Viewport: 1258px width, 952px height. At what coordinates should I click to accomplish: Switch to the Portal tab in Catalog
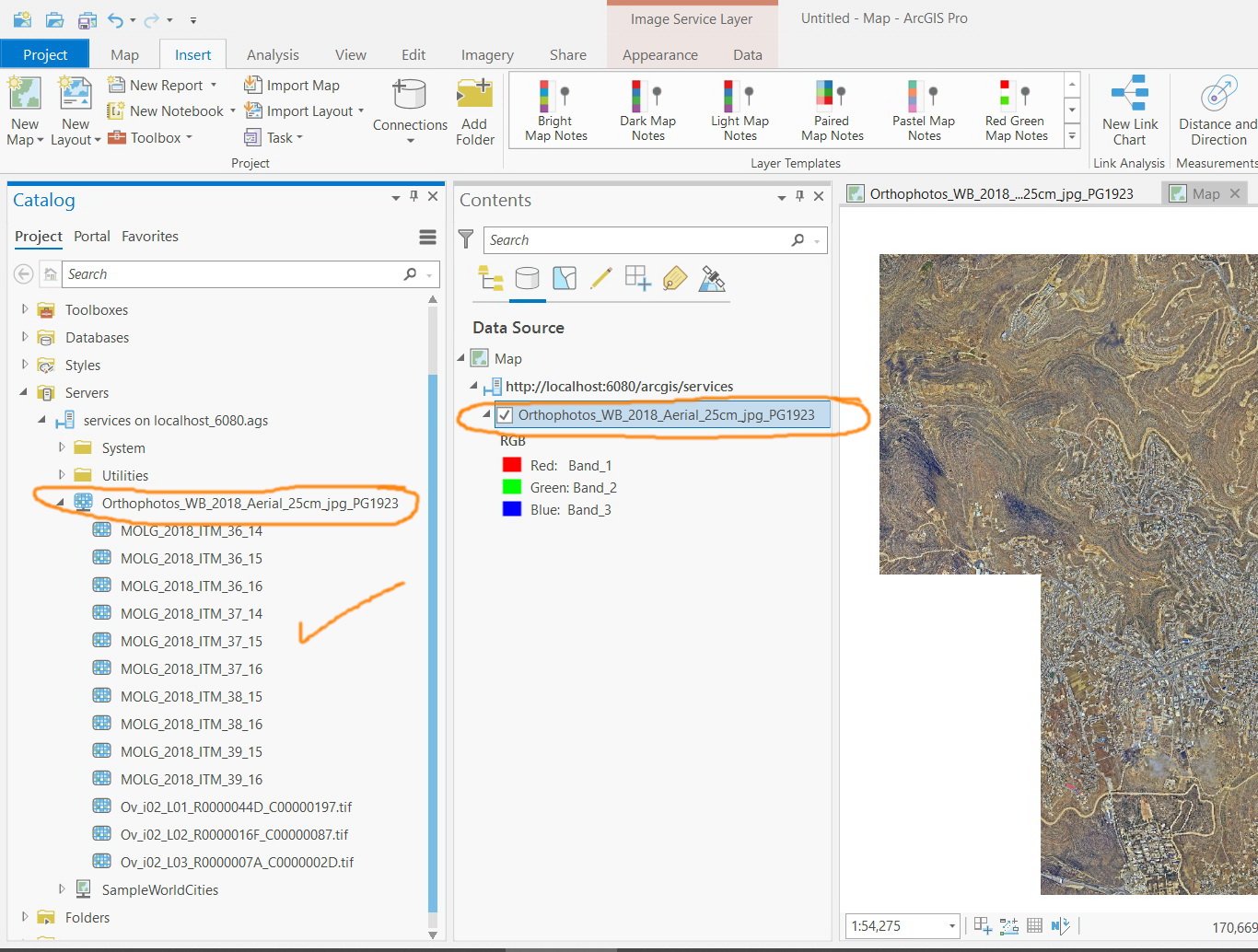coord(92,237)
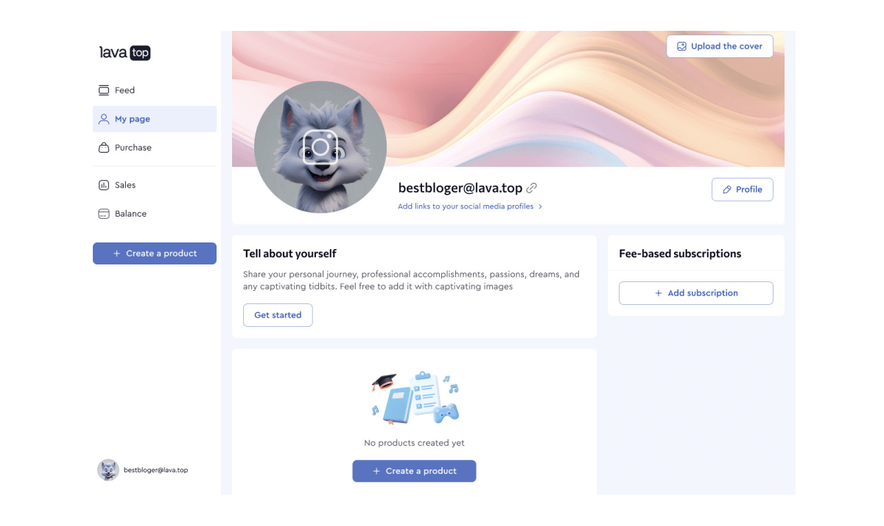Click Add subscription button
Screen dimensions: 884x526
coord(696,293)
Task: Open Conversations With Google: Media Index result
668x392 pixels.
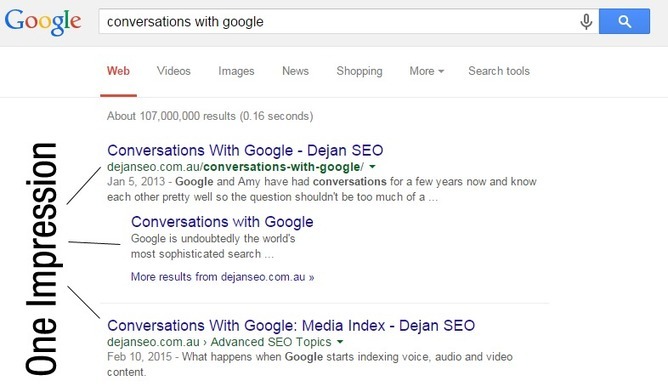Action: (291, 326)
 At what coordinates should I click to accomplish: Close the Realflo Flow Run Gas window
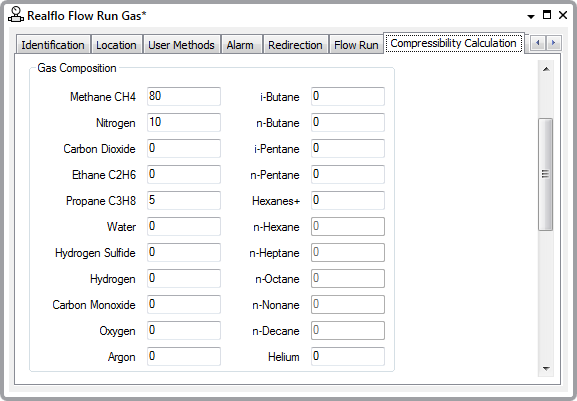click(563, 15)
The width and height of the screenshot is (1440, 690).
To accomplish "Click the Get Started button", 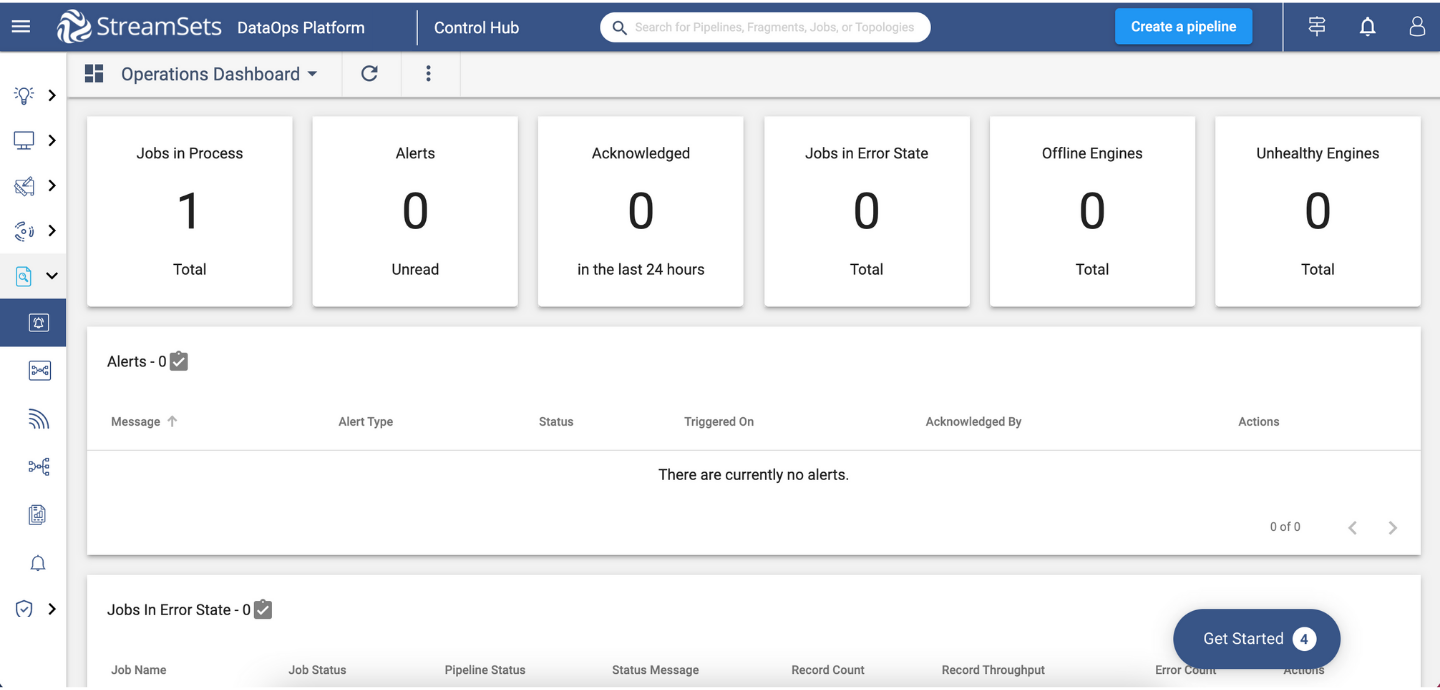I will click(x=1256, y=639).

------------------------------------------------------------------------

* Work instruction *
Above are the records; copy exactly the lines from the one with "Task: Open Conversations" through the one with "The width and", including both, and nothing more. Leave out pictures.

* Written answer *
Task: Open Conversations With Google: Media Index result
668x392 pixels.
Action: (291, 326)
 At what coordinates should I click to accomplish: Close the Realflo Flow Run Gas window
click(563, 15)
The width and height of the screenshot is (1440, 690).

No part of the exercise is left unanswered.